Fear of job losses has gripped dock workers following talk of handing over management of the second container terminal to Kenya National Shipping Line (KNSL).
Although Dock Workers Union (DWU) has written a letter to Kenya Ports Authority officials to ascertain the state of affairs, port employees are worried that there could be massive job losses should the plan see light of day, citing massive automation.
DWU general secretary Simon Sang has opposed plans to have KNSL run the facility.
According to the union, there is a plan by the Ministry of Transport to remove the management and control of the second container terminal from KPA and hand it over to KNSL.

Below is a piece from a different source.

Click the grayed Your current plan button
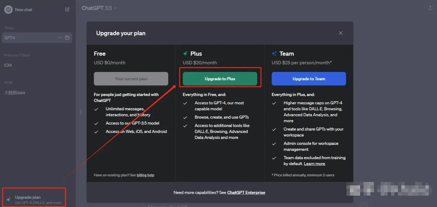Viewport: 437px width, 207px height. 131,79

“It is unlawful and unconventional; it has never happened anywhere in the world. KPA is a public entity, when you want to transfer it to another hand you need a legislation and consent from parliament,” Mr Sang said.
Workers at the giant parastatal in Mombasa now want Transport and Infrastructure CS James Macharia to address the uncertainties.

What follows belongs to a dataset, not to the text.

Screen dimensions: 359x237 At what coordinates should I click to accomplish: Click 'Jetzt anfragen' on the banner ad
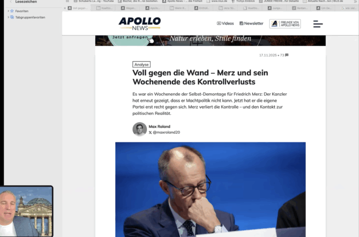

Mr Sang said if KNSL is allowed to run the terminal, 60 per cent of jobs will be lost. “That is the implication of transferring the management and control of the second container terminal from KPA to KNSL. The jobs will be lost because they will be automated,” he said.
DWU has also written to KPA officials to discuss the urgent matter.
“We will have the meeting on January 9 to address the thorny issue. KNSL does not have the capacity nor the knowledge and experience to run a container terminal, which is critical because it would double the capacity of the port to allow larger container vessels to dock and create jobs,” Mr Sang said.
“The plans are at an advanced stage but KNSL lacks legal backing. This proposal therefore should be reconsidered. In fact, Section 16 of the Merchant Shipping Act disallows shipping companies to operate port terminals,” Mr Sang said.
Speaking during an interview with Nation in Mombasa, the unionist said the proposal should be reconsidered. “Best practice demands that ports, if need be, can be reformed with the objective of making them to efficiently run through known management models,” he added.
Mr Sang said KNSL running a container terminal may be complicated and the arrangement very uncommon. “And if tried in Kenya, it is very unlikely to sail through in the National Assembly... it would amount to transferring functions of an existing arrangement to a stranger and massive job losses.”